Please explain, in one to three sentences, why the writer of the passage on natural fiber activewear was not embarrassed to live in pajamas and sweats.

(Beginning of Selected passage)

2020 was an “interesting” year on so many levels, but it was also a Lord of the Flies-style experiment on what happens to your personal style when all normal societal expectations and restrictions are lifted. Meaning, what happens to your sartorial habits when no one is there to watch you? Do you get up and change into a pretty tailored shirt and respectably trim jeans, and even heeled shoes? Or do you live proudly in your pajamas and “dress up” to go to the supermarket by donning sweats?
I wasn’t even embarrassed to be the latter, because I tell anyone who listens that being comfortably dressed helps me think better. And I feel good about the few clothes I did buy in 2020 (all sustainably made—a few pairs of wide-legged jeans, a few dresses) already earned themselves out by the number of wears. It’s liberating to invest in clothes I actually will wear hundreds of times, instead of those for the office or for propriety’s sake. One thing that’s been on my radar for almost a year now: natural fiber activewear and dancewear, preferably eco-friendly and sustainable. Most of my workout clothes are several years old. I have one unitard I bought in college (12–13 years ago!) that I wear every week! While wearing existing items is the best practice, I can’t deny that having one or two pretty new things definitely would be uplifting, even if I’m the only one who sees me.
The biggest problem with activewear and dancewear for me is that they’re almost always made with synthetic fibers. It’s been several years since we first discussed the problem of microplastics here at Peaceful Dumpling, which are now not only found in the oceans, marine life, and wildlife in general, but even in placentas of fetuses. Plastics are also a byproduct of the oil industry, and this includes synthetic textiles. I myself have always preferred cotton-based workout clothes for their comfort anyway, so I wonder how we got to this point where finding natural fiber workout clothes is harder than climbing Mount Kilimanjaro.

(End of Selected passage)
(Beginning of Input data)

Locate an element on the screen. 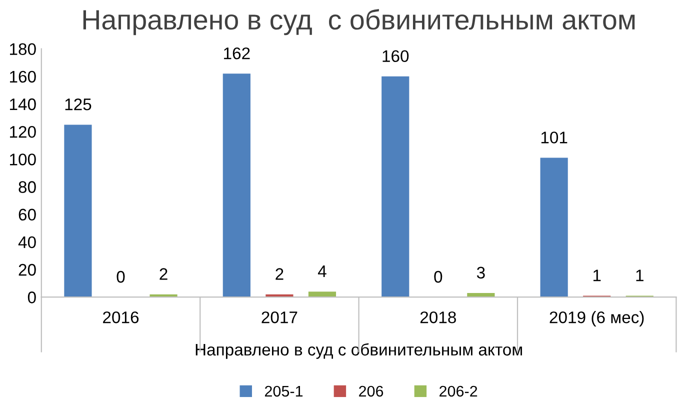  y-tick-label: 40 is located at coordinates (27, 242).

(End of Input data)

Exercise solution
The writer was not embarrassed because being comfortably dressed helps the writer think better.